The exercise
Please set out the rows below as a numbered list, leaving out any blank lines.

########################################

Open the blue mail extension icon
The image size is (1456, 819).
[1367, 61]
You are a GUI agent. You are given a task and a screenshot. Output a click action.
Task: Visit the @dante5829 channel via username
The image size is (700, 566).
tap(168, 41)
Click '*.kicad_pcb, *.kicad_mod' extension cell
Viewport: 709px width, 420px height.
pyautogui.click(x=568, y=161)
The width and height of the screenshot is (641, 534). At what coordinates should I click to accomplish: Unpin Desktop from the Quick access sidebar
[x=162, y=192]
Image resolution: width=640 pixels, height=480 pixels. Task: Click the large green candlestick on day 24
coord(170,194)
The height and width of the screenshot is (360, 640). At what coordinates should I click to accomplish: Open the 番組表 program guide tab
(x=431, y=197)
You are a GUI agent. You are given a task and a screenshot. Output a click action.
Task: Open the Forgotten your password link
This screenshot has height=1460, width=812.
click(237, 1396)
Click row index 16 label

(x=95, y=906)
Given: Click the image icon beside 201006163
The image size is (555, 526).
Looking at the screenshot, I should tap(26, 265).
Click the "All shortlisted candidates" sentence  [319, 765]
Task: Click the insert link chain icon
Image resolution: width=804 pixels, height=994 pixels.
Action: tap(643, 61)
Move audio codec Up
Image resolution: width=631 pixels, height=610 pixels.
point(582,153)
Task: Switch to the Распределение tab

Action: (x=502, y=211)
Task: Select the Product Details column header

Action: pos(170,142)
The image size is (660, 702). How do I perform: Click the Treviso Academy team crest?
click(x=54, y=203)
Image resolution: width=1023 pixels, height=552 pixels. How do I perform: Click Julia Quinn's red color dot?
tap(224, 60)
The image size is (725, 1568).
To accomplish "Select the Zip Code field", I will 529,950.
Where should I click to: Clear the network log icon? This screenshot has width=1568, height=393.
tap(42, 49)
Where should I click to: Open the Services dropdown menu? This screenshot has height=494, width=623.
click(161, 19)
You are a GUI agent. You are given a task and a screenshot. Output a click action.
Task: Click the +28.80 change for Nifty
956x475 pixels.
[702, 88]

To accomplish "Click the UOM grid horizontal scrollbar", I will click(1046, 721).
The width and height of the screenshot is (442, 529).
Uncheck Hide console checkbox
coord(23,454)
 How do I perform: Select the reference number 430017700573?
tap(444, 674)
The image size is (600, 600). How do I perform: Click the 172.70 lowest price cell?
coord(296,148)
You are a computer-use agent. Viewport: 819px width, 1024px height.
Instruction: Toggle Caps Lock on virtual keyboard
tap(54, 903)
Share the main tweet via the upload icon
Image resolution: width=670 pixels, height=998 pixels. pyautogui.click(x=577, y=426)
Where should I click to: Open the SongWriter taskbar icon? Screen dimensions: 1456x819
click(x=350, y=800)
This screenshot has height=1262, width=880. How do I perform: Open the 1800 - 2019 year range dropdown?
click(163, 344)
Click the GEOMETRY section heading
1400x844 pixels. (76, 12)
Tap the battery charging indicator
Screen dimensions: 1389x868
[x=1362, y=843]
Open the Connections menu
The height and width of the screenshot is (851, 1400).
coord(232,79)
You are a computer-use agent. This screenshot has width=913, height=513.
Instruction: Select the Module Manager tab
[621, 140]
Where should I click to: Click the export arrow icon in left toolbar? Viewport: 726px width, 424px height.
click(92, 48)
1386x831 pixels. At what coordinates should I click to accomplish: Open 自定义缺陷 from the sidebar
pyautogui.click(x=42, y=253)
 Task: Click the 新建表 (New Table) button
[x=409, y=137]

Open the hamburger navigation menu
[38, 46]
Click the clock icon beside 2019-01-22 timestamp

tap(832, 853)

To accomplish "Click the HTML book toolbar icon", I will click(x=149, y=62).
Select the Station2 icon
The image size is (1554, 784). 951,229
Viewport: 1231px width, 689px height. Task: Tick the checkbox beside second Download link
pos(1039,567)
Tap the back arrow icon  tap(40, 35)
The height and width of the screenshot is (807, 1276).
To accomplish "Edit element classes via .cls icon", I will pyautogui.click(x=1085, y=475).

########################################

Exercise output
1. Open the blue mail extension icon
2. The image size is (1456, 819).
3. [1367, 61]
4. You are a GUI agent. You are given a task and a screenshot. Output a click action.
5. Task: Visit the @dante5829 channel via username
6. The image size is (700, 566).
7. tap(168, 41)
8. Click '*.kicad_pcb, *.kicad_mod' extension cell
9. Viewport: 709px width, 420px height.
10. pyautogui.click(x=568, y=161)
11. The width and height of the screenshot is (641, 534). At what coordinates should I click to accomplish: Unpin Desktop from the Quick access sidebar
12. [x=162, y=192]
13. Image resolution: width=640 pixels, height=480 pixels. Task: Click the large green candlestick on day 24
14. coord(170,194)
15. The height and width of the screenshot is (360, 640). At what coordinates should I click to accomplish: Open the 番組表 program guide tab
16. (x=431, y=197)
17. You are a GUI agent. You are given a task and a screenshot. Output a click action.
18. Task: Open the Forgotten your password link
19. This screenshot has height=1460, width=812.
20. click(237, 1396)
21. Click row index 16 label
22. (x=95, y=906)
23. Given: Click the image icon beside 201006163
24. The image size is (555, 526).
25. Looking at the screenshot, I should tap(26, 265).
26. Click the "All shortlisted candidates" sentence  [319, 765]
27. Task: Click the insert link chain icon
28. Image resolution: width=804 pixels, height=994 pixels.
29. Action: tap(643, 61)
30. Move audio codec Up
31. Image resolution: width=631 pixels, height=610 pixels.
32. point(582,153)
33. Task: Switch to the Распределение tab
34. Action: (x=502, y=211)
35. Task: Select the Product Details column header
36. Action: pos(170,142)
37. The image size is (660, 702). How do I perform: Click the Treviso Academy team crest?
38. click(x=54, y=203)
39. Image resolution: width=1023 pixels, height=552 pixels. How do I perform: Click Julia Quinn's red color dot?
40. tap(224, 60)
41. The image size is (725, 1568).
42. To accomplish "Select the Zip Code field", I will 529,950.
43. Where should I click to: Clear the network log icon? This screenshot has width=1568, height=393.
44. tap(42, 49)
45. Where should I click to: Open the Services dropdown menu? This screenshot has height=494, width=623.
46. click(161, 19)
47. You are a GUI agent. You are given a task and a screenshot. Output a click action.
48. Task: Click the +28.80 change for Nifty
49. 956x475 pixels.
50. [702, 88]
51. To accomplish "Click the UOM grid horizontal scrollbar", I will click(1046, 721).
52. The width and height of the screenshot is (442, 529).
53. Uncheck Hide console checkbox
54. coord(23,454)
55.  How do I perform: Select the reference number 430017700573?
56. tap(444, 674)
57. The image size is (600, 600). How do I perform: Click the 172.70 lowest price cell?
58. coord(296,148)
59. You are a computer-use agent. Viewport: 819px width, 1024px height.
60. Instruction: Toggle Caps Lock on virtual keyboard
61. tap(54, 903)
62. Share the main tweet via the upload icon
63. Image resolution: width=670 pixels, height=998 pixels. pyautogui.click(x=577, y=426)
64. Where should I click to: Open the SongWriter taskbar icon? Screen dimensions: 1456x819
65. click(x=350, y=800)
66. This screenshot has height=1262, width=880. How do I perform: Open the 1800 - 2019 year range dropdown?
67. click(163, 344)
68. Click the GEOMETRY section heading
69. 1400x844 pixels. (76, 12)
70. Tap the battery charging indicator
71. Screen dimensions: 1389x868
72. [x=1362, y=843]
73. Open the Connections menu
74. The height and width of the screenshot is (851, 1400).
75. coord(232,79)
76. You are a computer-use agent. This screenshot has width=913, height=513.
77. Instruction: Select the Module Manager tab
78. [621, 140]
79. Where should I click to: Click the export arrow icon in left toolbar? Viewport: 726px width, 424px height.
80. click(92, 48)
81. 1386x831 pixels. At what coordinates should I click to accomplish: Open 自定义缺陷 from the sidebar
82. pyautogui.click(x=42, y=253)
83.  Task: Click the 新建表 (New Table) button
84. [x=409, y=137]
85. Open the hamburger navigation menu
86. [38, 46]
87. Click the clock icon beside 2019-01-22 timestamp
88. tap(832, 853)
89. To accomplish "Click the HTML book toolbar icon", I will click(x=149, y=62).
90. Select the Station2 icon
91. The image size is (1554, 784). 951,229
92. Viewport: 1231px width, 689px height. Task: Tick the checkbox beside second Download link
93. pos(1039,567)
94. Tap the back arrow icon  tap(40, 35)
95. The height and width of the screenshot is (807, 1276).
96. To accomplish "Edit element classes via .cls icon", I will pyautogui.click(x=1085, y=475).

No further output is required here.